_SECTION DU TEXTE_
23 septembre 2020

E. Fritch: pas question d’emprunter pour financer du fonctionnement !

C’est le message clair qu’a voulu adresser le président du Pays, Edouard Fritch, à celles et ceux qui critiquent le gouvernement dans la gestion de la crise du Covid-19.

A l’ouverture de la deuxième séance de la session administrative de l’assemblée de la Polynésie française, le chef de l’exécutif local en a profité pour mettre les points sur le « I » au moment même où sa majorité enregistre quelques voix discordantes.

A l’adresse des donneurs de leçon, des « y’a qu’à et faut qu’on… » qui se répandent sur les réseaux sociaux, Edouard Fritch soutient que « le Pays n’est pas resté les bras croisés », faisant toute la chronologie depuis le 20 mars jusqu’à aujourd’hui des décisions, mesures d’urgence, échanges au plus haut niveau et autres rencontres destinées à sauver le Pays de la crise économique qui est à nos portes.

_DONNÉES ENREGISTRÉES_
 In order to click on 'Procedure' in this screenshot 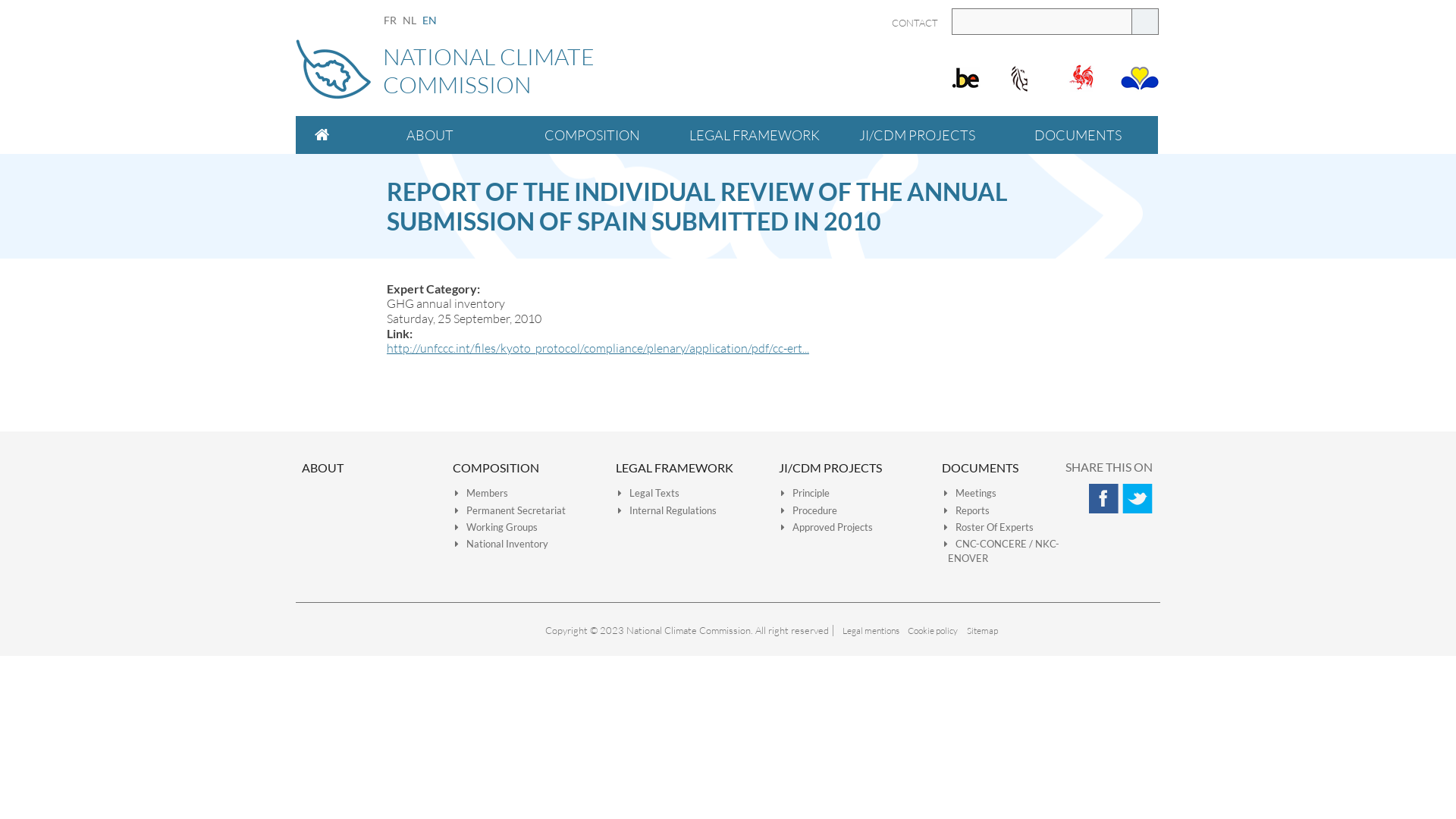, I will do `click(781, 510)`.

_CONSIGNE DE L'EXERCICE_
Recopiez à l'identique le passage du texte sur Edouard Fritch qui commence aux mots « C’est le message » et arrêtez-vous après les mots « à nos portes. ».

_RÉPONSE À L'EXERCICE_
C’est le message clair qu’a voulu adresser le président du Pays, Edouard Fritch, à celles et ceux qui critiquent le gouvernement dans la gestion de la crise du Covid-19.

A l’ouverture de la deuxième séance de la session administrative de l’assemblée de la Polynésie française, le chef de l’exécutif local en a profité pour mettre les points sur le « I » au moment même où sa majorité enregistre quelques voix discordantes.

A l’adresse des donneurs de leçon, des « y’a qu’à et faut qu’on… » qui se répandent sur les réseaux sociaux, Edouard Fritch soutient que « le Pays n’est pas resté les bras croisés », faisant toute la chronologie depuis le 20 mars jusqu’à aujourd’hui des décisions, mesures d’urgence, échanges au plus haut niveau et autres rencontres destinées à sauver le Pays de la crise économique qui est à nos portes.